In a way, these years off the bike remind me of my early twenties. Where a combination of illness and injuries kept me off the bike from around 1998 to 2004. The difference is that in those days I did not do very much to get better. More than anything, I had the mentality of a student and I was too tight to pay £45 to see a physiotherapist. When I did go to a good physio, it helped considerably and on a few occasions of injury, I was able to get better.
This time, I have tried everything you can think of. But, nothing seems to shift the relatively minor but very stubborn injury. It is becoming a mystery. I have tried several physios, osteopaths, rolfing massage (painful, relaxing and expensive) Egoscue, Pilates, stretching, riding through pain, complete rest. MRI scan, expensive back doctor specialist e.t.c. And at times, a combination of the lot. There is probably something missing but I’ve become weary for trying new things. Whenever I go to someone, they are always optimistic it will soon be better and I believe this optimism. I don’t think my problem is a negative thought pattern or subconsciously holding onto suffering. I remain hopeful I will be able to ride properly soon, but then I’ve been hopeful for the past 27 months.
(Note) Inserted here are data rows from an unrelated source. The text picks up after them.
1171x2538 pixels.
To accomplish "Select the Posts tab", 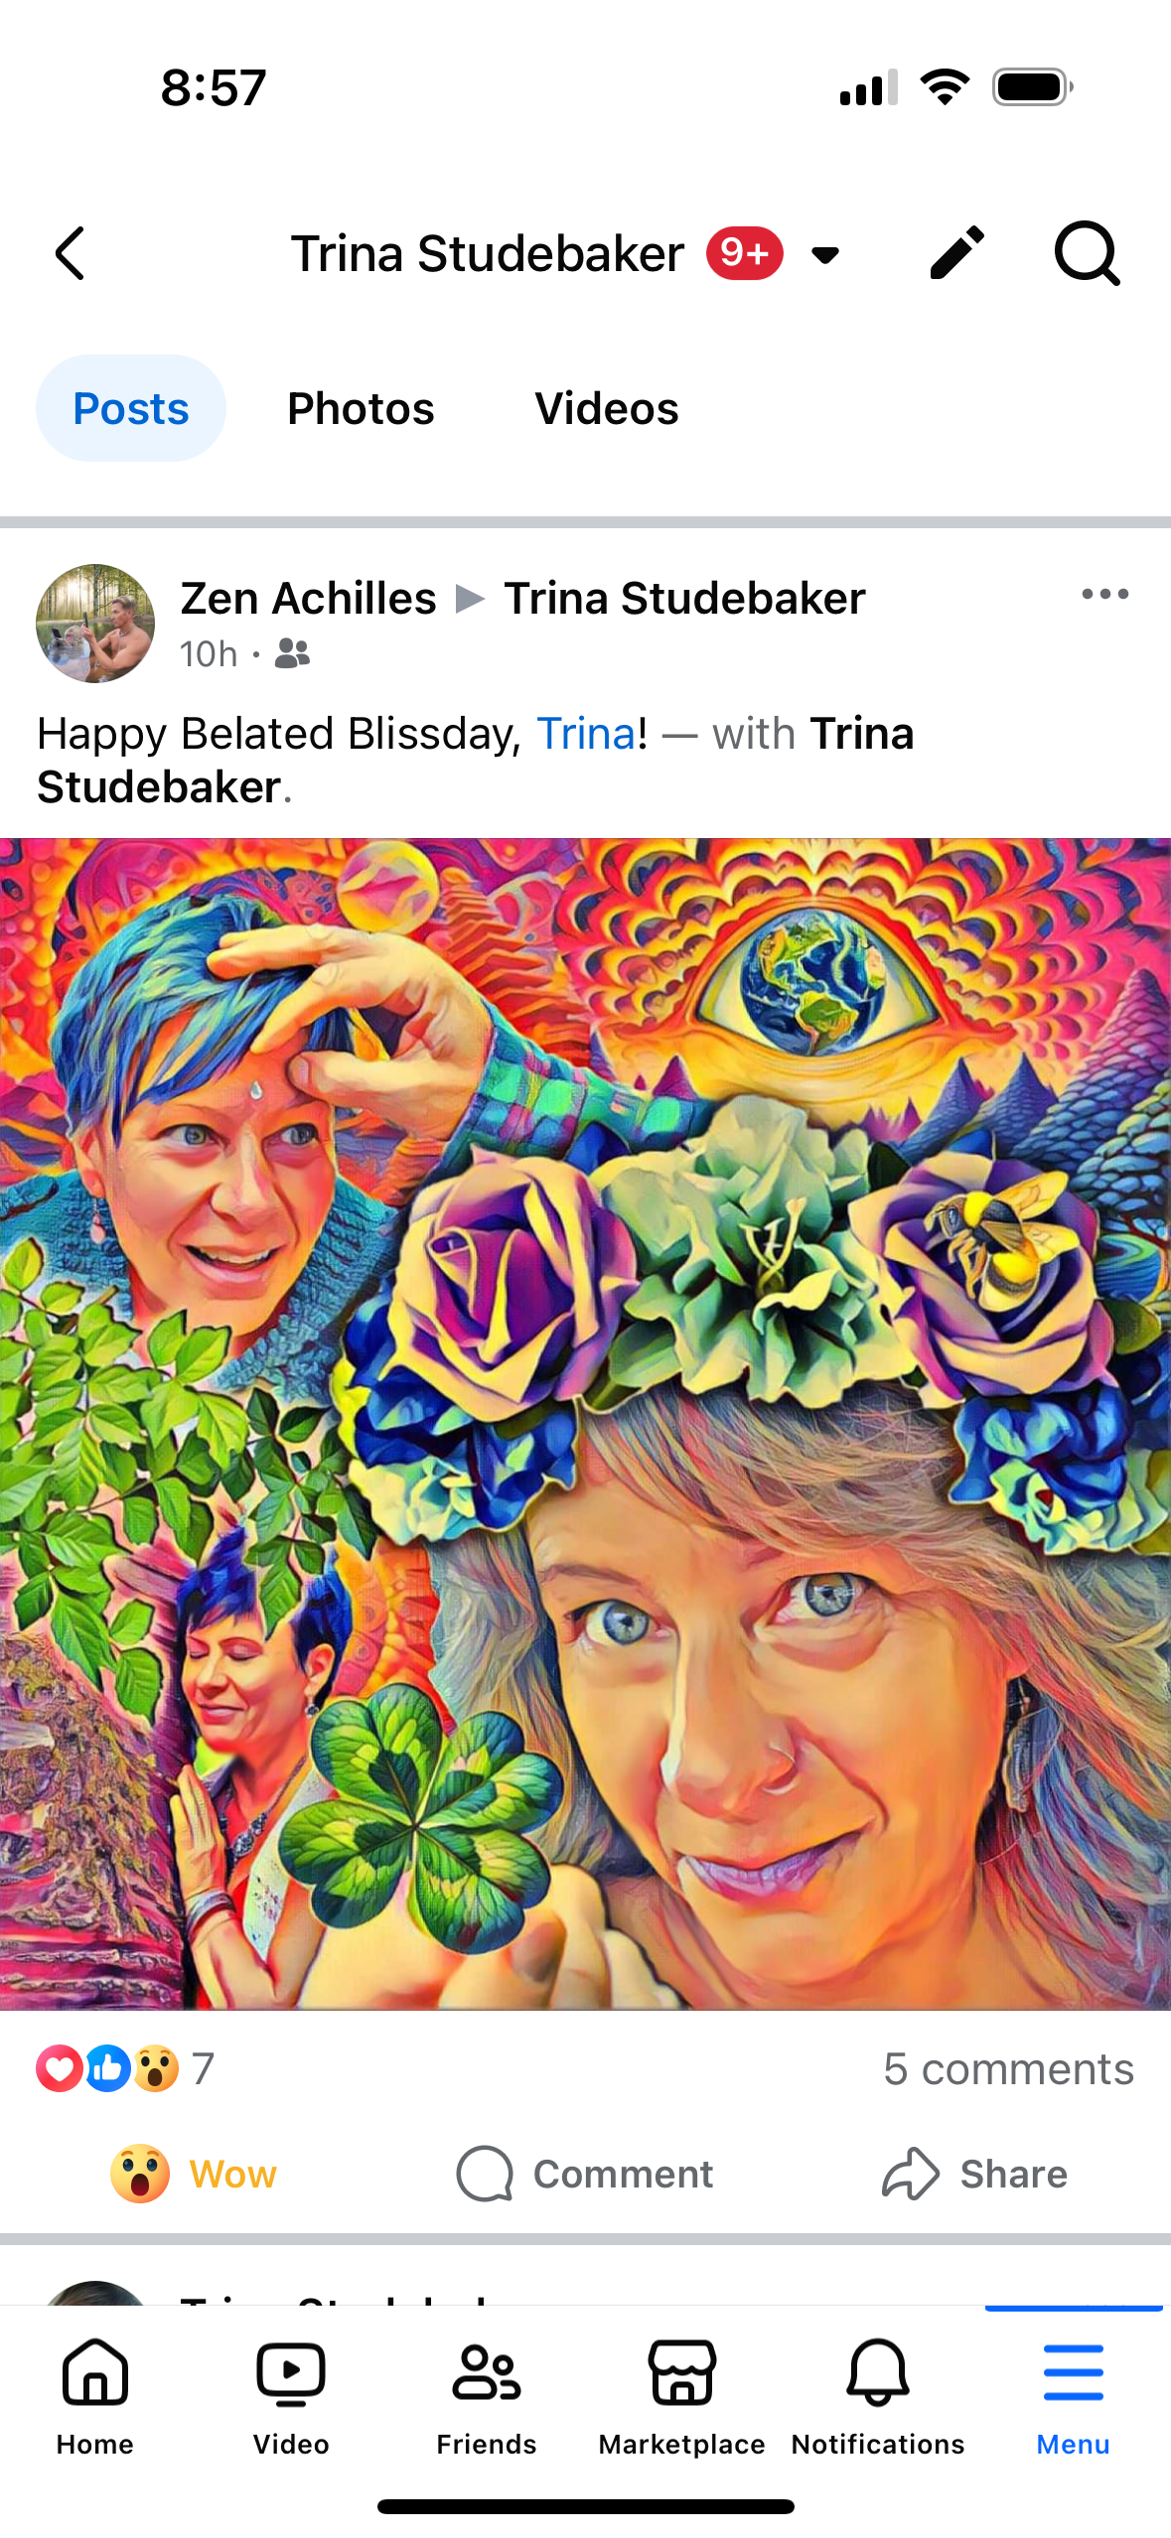I will 131,408.
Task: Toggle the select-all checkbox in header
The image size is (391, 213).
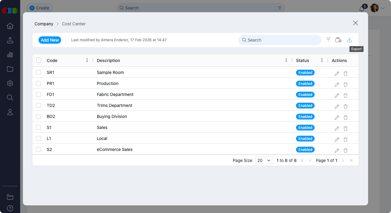Action: (39, 60)
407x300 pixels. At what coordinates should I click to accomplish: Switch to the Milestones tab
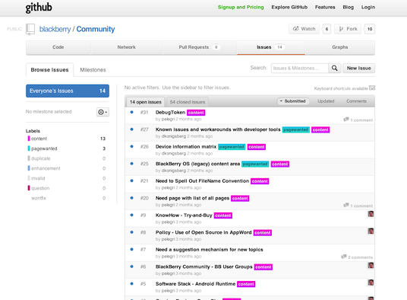point(93,70)
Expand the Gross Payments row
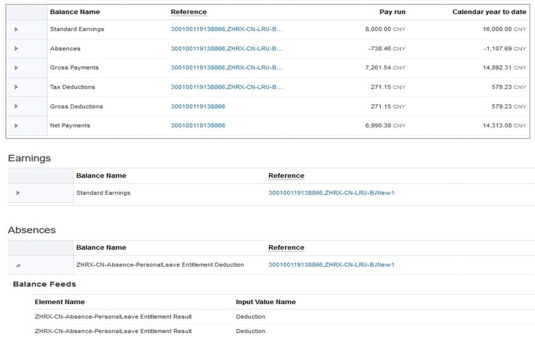Viewport: 535px width, 338px height. 17,68
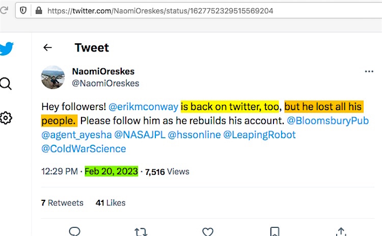
Task: Click the padlock site security icon
Action: tap(38, 10)
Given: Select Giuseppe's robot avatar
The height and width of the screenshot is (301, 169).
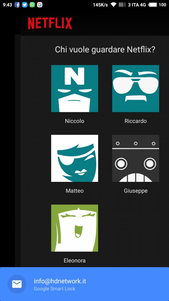Looking at the screenshot, I should click(135, 158).
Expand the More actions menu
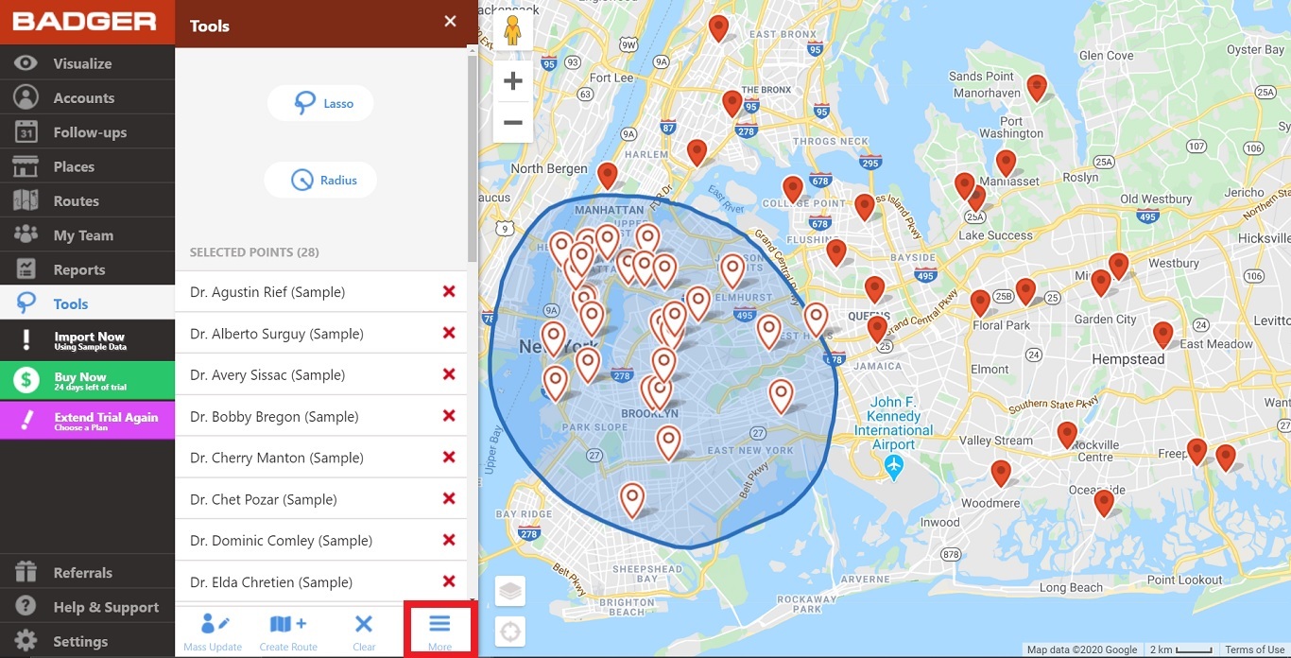Image resolution: width=1291 pixels, height=658 pixels. [x=439, y=629]
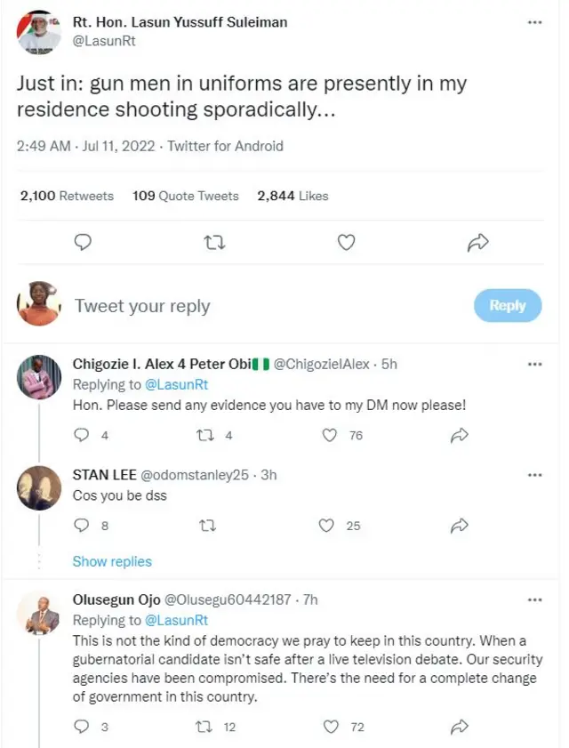Image resolution: width=569 pixels, height=748 pixels.
Task: Like STAN LEE's reply with 25 likes
Action: click(330, 526)
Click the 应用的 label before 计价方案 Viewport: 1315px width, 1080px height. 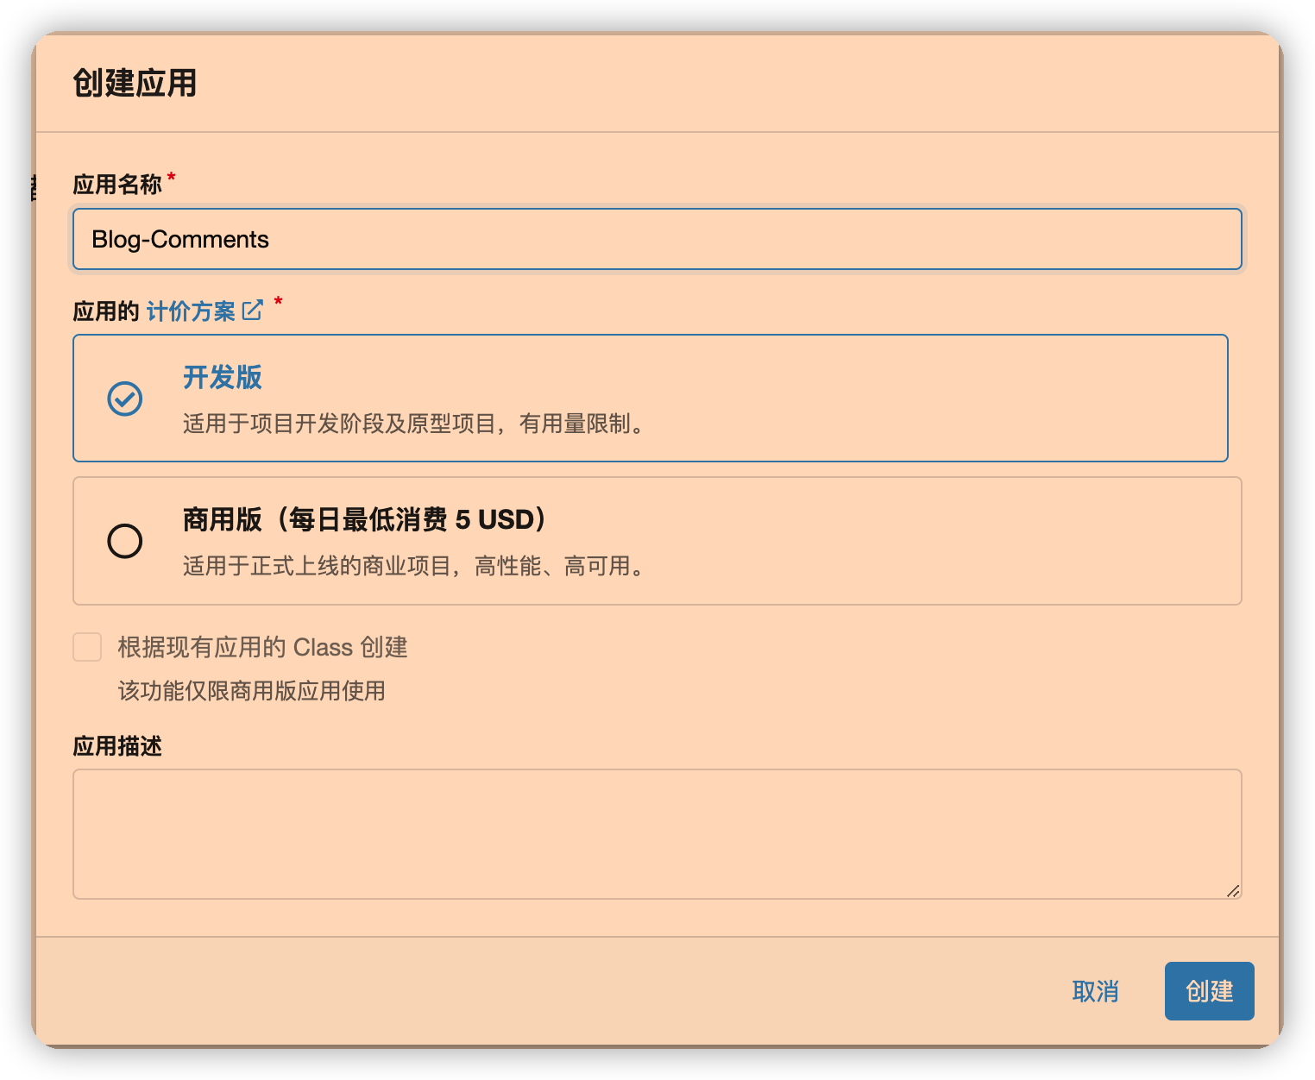[106, 311]
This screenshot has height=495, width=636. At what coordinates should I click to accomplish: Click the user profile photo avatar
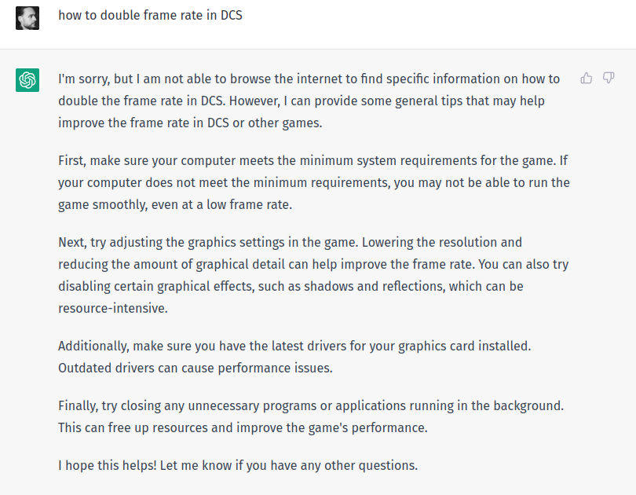[x=27, y=17]
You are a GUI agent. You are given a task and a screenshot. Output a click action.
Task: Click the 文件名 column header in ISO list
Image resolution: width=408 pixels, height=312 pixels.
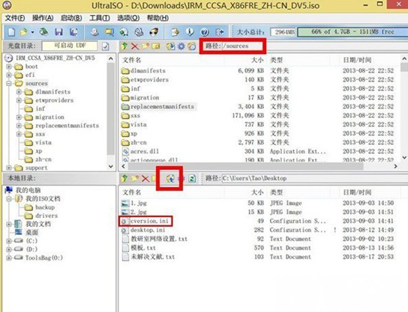point(132,60)

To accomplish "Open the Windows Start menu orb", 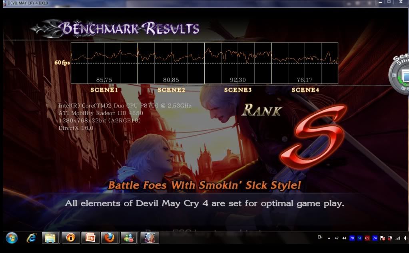I will point(12,238).
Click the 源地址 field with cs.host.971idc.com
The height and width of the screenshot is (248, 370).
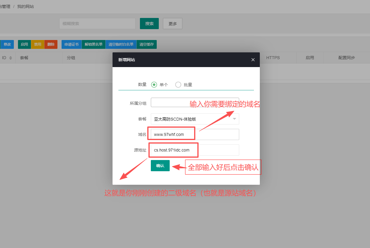(x=195, y=150)
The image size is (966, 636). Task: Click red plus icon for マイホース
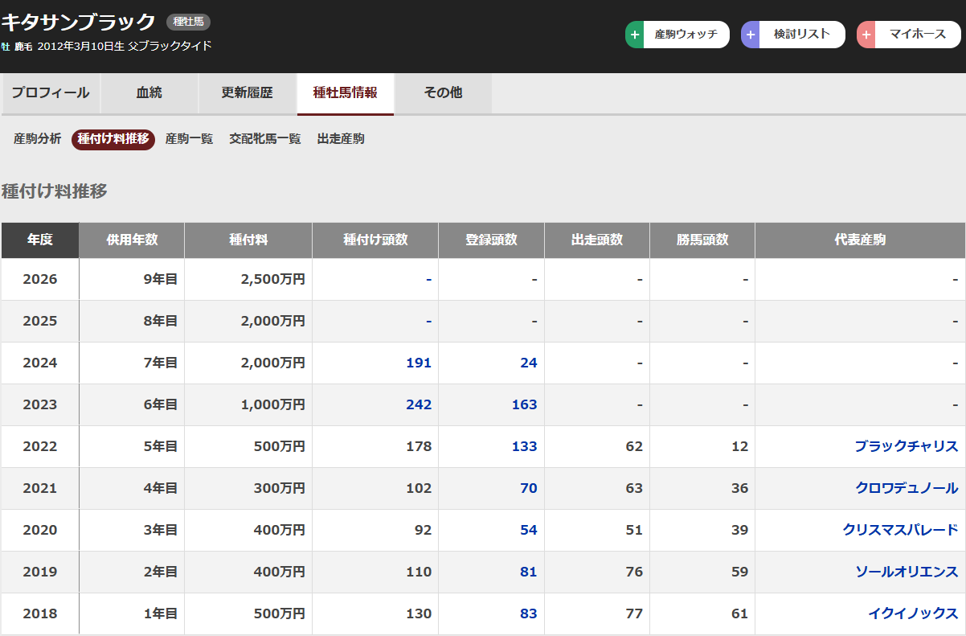click(866, 35)
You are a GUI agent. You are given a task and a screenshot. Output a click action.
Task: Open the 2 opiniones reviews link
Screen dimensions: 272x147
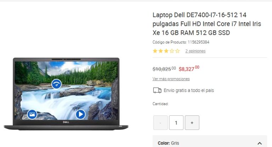(x=196, y=51)
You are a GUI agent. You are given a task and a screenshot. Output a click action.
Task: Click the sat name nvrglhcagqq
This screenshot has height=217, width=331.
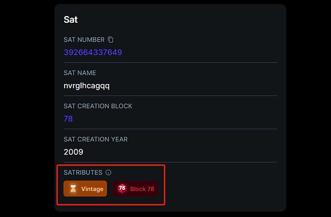point(87,86)
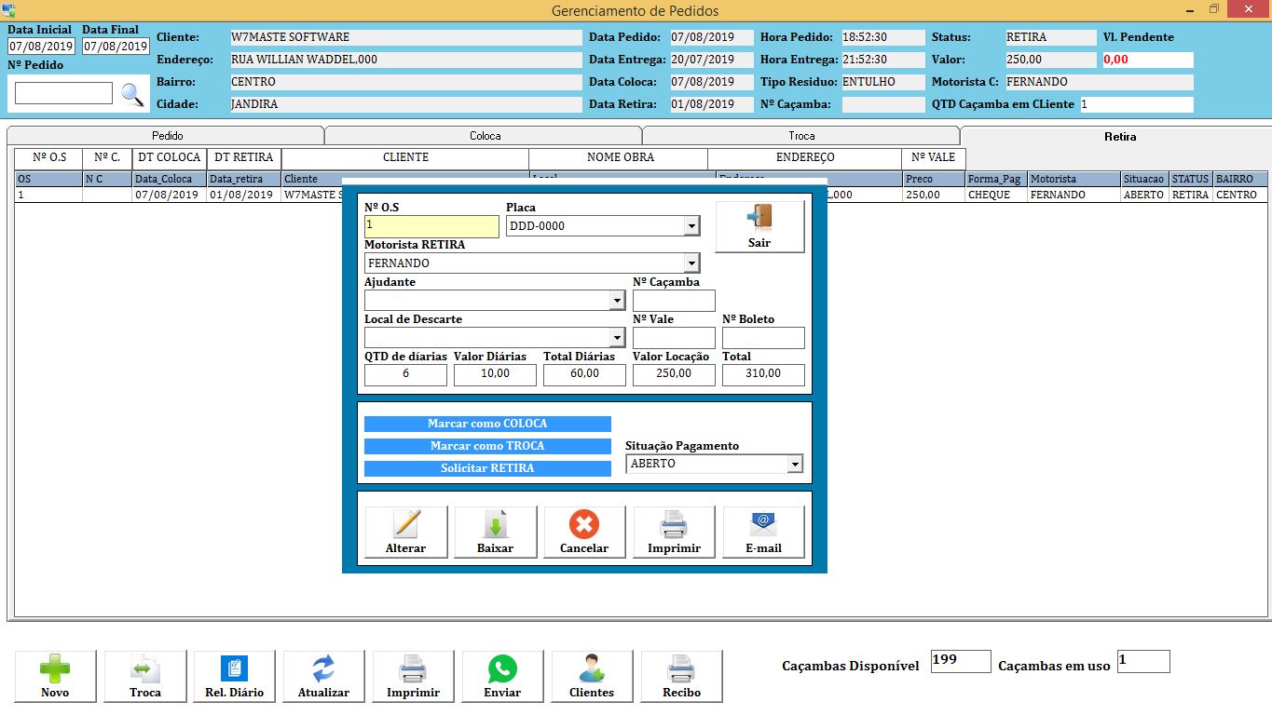Send order via E-mail icon
1272x715 pixels.
point(763,525)
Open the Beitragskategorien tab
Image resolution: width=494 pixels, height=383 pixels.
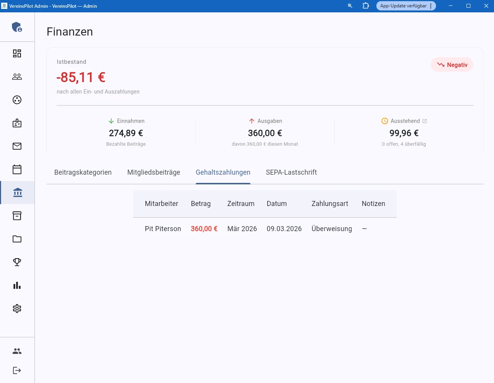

What to do when not cycling?
Often you notice how much you value something when you can’t do it anymore. Cycling was a great balance to my work of sitting hunched over a computer. I thought without cycling I’d be able to do a lot more with all the new free time I have. But, it doesn’t always feel like that. Not able to exercise makes you less dynamic and you can end up struggling to maintain that same sense of purpose. Certainly having virus over summer was not much fun. I have written two economics books, but that feels scant consolation.